EXERCISE BRIEF:
Output the records exactly as they appear, with no pictures included.

--- SUPPLIED INFORMATION Enclosed Below ---

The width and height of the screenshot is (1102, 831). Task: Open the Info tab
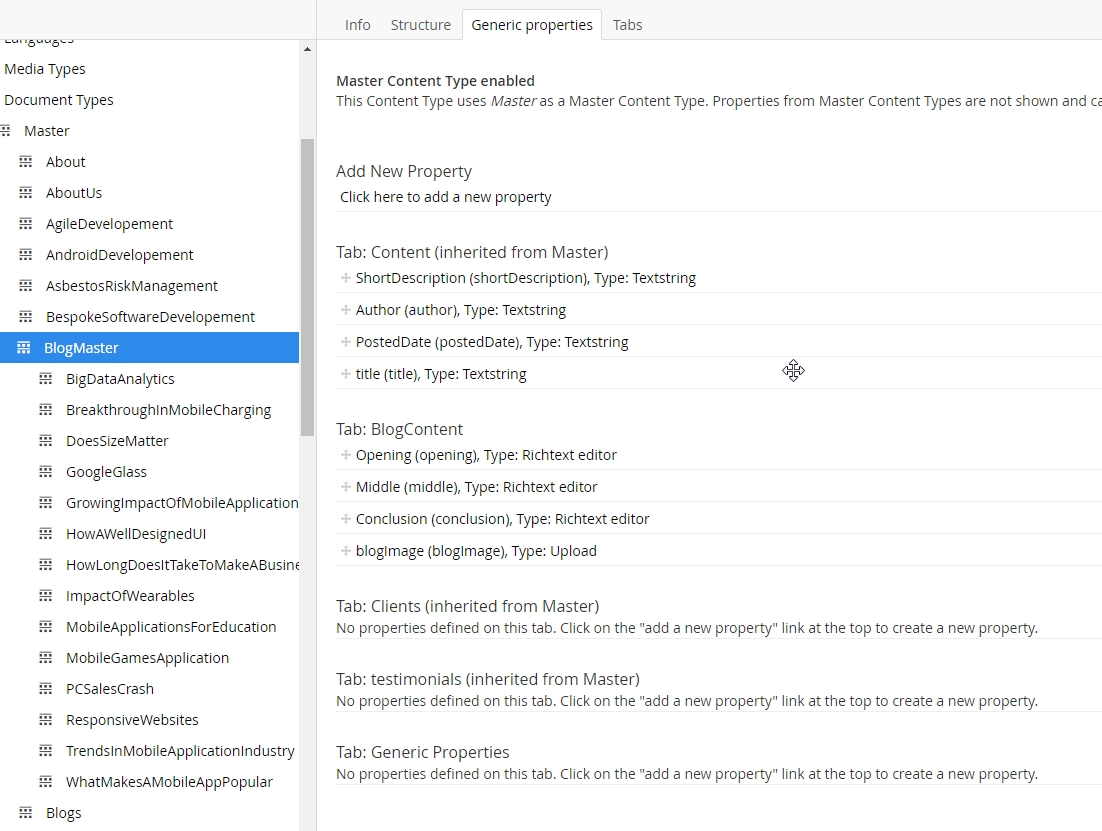pos(357,25)
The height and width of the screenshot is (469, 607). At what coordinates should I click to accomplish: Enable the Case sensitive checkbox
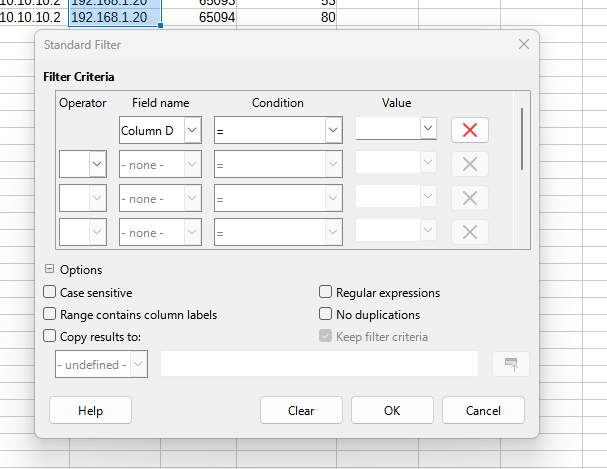pos(50,292)
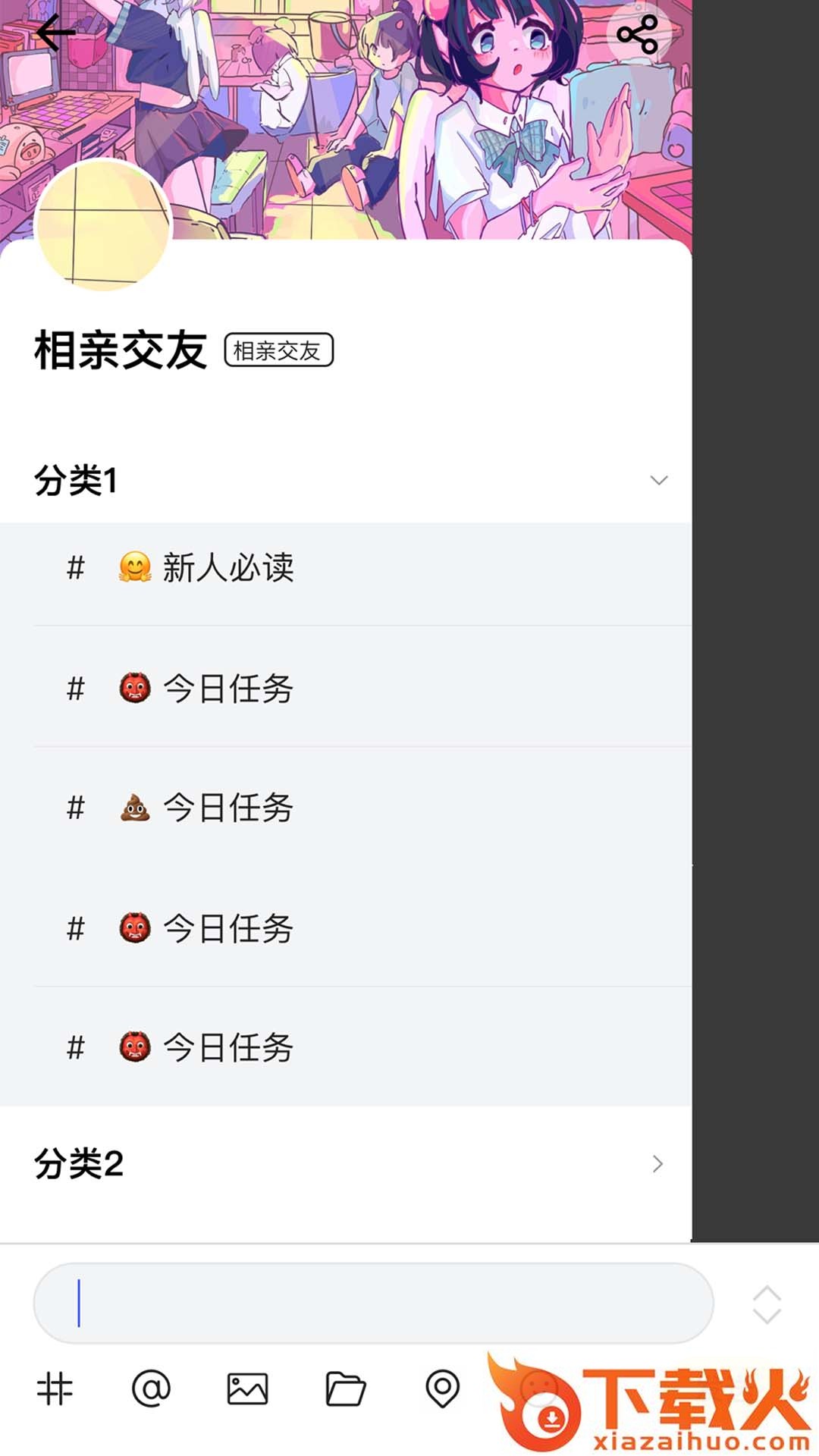Tap the location pin icon
The height and width of the screenshot is (1456, 819).
(x=442, y=1389)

--- End of Enclosed SUPPLIED INFORMATION ---

REPLY TO THE EXERCISE:
The width and height of the screenshot is (1102, 831). Task: Open the Info tab
pos(357,25)
The height and width of the screenshot is (469, 607). At what coordinates should I click to accomplish: Enable the Case sensitive checkbox
pos(50,292)
Tap the location pin icon
The height and width of the screenshot is (1456, 819).
(x=442, y=1389)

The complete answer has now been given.